----- Data supplied

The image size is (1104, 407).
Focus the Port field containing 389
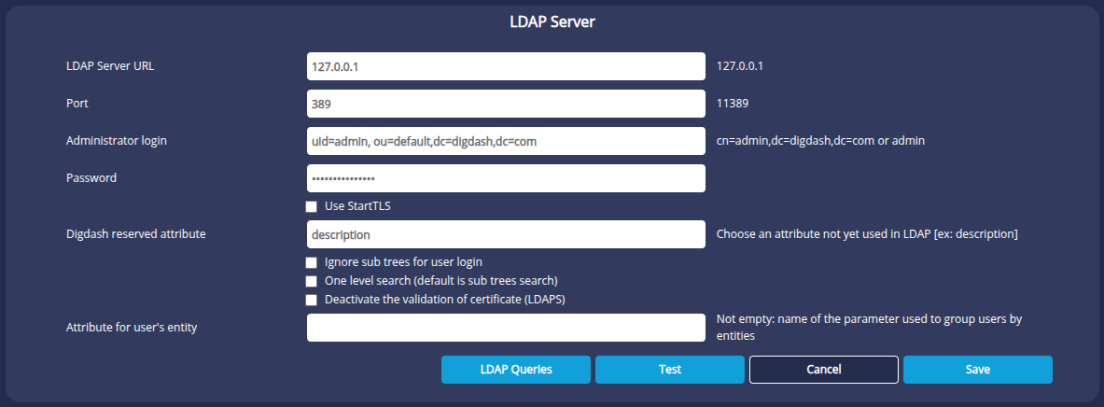click(505, 103)
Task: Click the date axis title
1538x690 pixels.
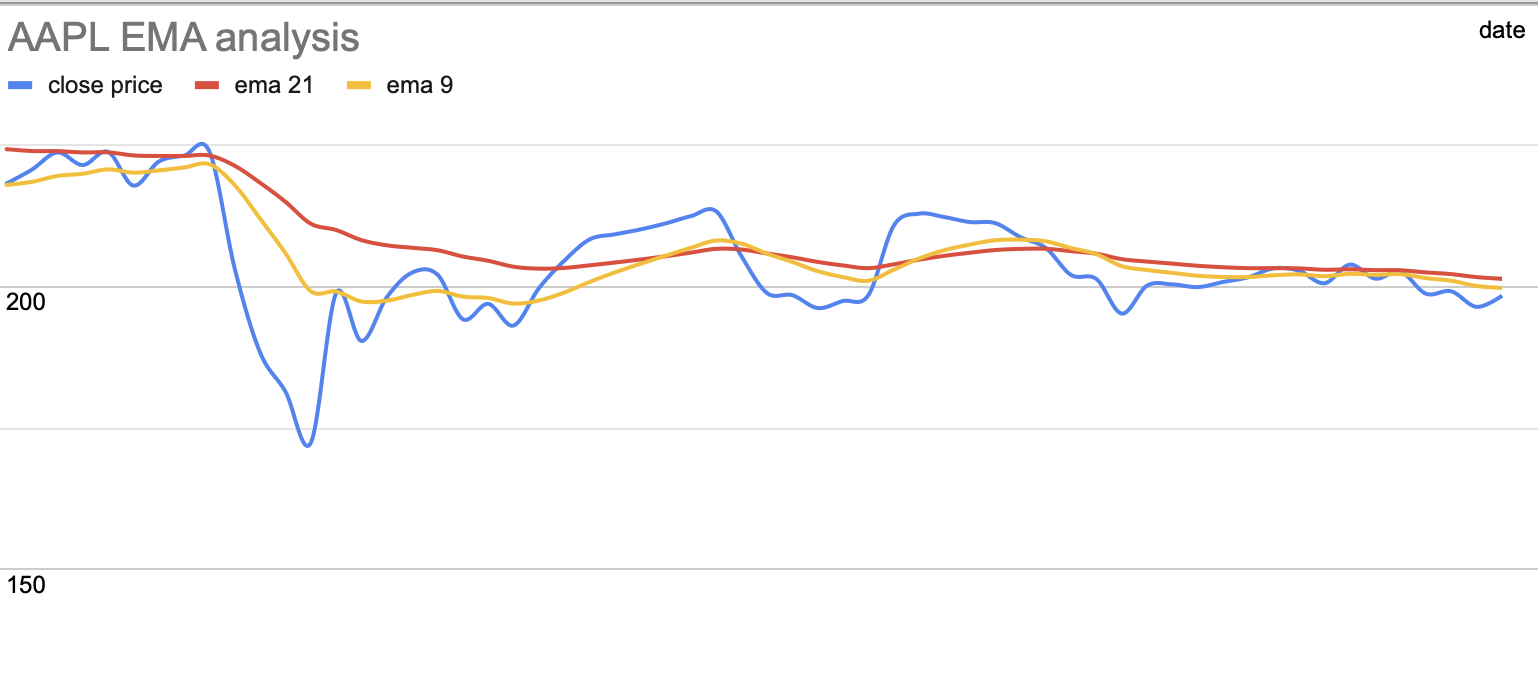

----------

What you will do. Arrange every line of the records above as a Markdown table with the columns "No." and "Line", one row per line, skipping any blank lines. Leave the pictures out of the answer.

Solution for this exercise.
| No. | Line |
|---|---|
| 1 | The image size is (1104, 407). |
| 2 | Focus the Port field containing 389 |
| 3 | click(505, 103) |
| 4 | Task: Click the date axis title |
| 5 | 1538x690 pixels. |